In a professional career spanning many decades, Michael Ignatieff has been many things to many people: teacher, writer, philosopher and now politician. But in interviews, when Ignatieff describes himself, it is often his work as a journalist that he returns to. It's not surprising. In a 30-year career as reviewer, reporter, essayist and commentator, Ignatieff established himself as one of the most prolific highbrow writers of his generation. Ignatieff has written well over 100 long features of one form or another for non-academic journals since 1976. Their scope and range is remarkably wide. But read together they tell a single story, the story of Michael Ignatieff.

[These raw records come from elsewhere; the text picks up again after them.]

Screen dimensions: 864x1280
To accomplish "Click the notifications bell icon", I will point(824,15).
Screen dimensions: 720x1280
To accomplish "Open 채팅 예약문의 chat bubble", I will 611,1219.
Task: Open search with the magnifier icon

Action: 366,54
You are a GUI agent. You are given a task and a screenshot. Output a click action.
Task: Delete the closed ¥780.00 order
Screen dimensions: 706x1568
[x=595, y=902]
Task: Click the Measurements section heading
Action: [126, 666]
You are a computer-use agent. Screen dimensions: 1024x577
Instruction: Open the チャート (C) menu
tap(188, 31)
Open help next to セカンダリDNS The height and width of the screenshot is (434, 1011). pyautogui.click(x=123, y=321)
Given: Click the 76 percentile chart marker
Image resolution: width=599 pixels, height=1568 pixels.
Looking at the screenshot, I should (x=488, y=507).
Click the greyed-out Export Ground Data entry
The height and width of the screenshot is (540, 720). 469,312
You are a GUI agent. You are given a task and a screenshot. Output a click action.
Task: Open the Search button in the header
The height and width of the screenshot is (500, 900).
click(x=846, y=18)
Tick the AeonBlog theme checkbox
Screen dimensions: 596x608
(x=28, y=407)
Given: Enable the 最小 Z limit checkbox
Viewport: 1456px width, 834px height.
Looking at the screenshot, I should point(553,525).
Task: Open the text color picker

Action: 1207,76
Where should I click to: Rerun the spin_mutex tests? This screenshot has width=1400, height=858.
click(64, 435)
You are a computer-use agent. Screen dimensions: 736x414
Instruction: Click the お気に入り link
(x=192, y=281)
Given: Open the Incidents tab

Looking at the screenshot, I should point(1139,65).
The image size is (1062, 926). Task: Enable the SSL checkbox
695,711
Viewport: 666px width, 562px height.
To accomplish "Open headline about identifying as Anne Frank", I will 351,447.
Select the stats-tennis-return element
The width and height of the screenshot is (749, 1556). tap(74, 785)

The final chapter of the Ignatieff opus began last year when he jumped from Harvard University to the world of Canadian politics. So far it's been equal parts tragedy, comedy and drama as the lifelong public intellectual has struggled to adapt to the less measured world of politics. We'll know one way or the other whether that story will continue after this weekend's Liberal Leadership Convention. But until then, it's worth examining how Ignatieff has written his own story up till now.

Early arguments

After a brief affair with journalism as an undergraduate -- he interned at The Globe and Mail while at the University of Toronto -- Ignatieff largely abandoned popular writing until he finished his doctorate in 1976. That year, Ignatieff began a long, intermittent tenure as a book reviewer for the American left-ish magazine, The New Republic. Ignatieff's early reviews dissected topics that would consume much of his intellectual real estate for the next three decades. Books on power, punishment and Liberalism all passed through the young intellectual's grinder. His early work reveals a man still creating an intellectual identity, and one struggling to find a voice to express it. In years to follow, that voice would lurch between the blocky prose of a Harvard trained academic and the lyrical flow of a Booker Prize nominated novelist, without ever seeming to find a comfortable middle ground.

Ignatieff's first review, of conservative philosopher Ernest van den Haag's Punishing Criminals, appeared in the May 22, 1976 issue of The New Republic. At the time, Ignatieff had begun work on what would become his first book, a history of jail in the industrial revolution entitled A Just Measure of Pain. In the review, Ignatieff steps gingerly around van den Haag's ideas. He recognizes that Punishing Criminals is a serious work. But at the same time he disagrees with all its central points.

There are two things worth noting about the way Ignatieff dissents in the review. They're notable because both occur and reoccur throughout his career. The first is the way that, even as a fledgling writer, Ignatieff took pains to distinguish himself and his ideas from the common crowd.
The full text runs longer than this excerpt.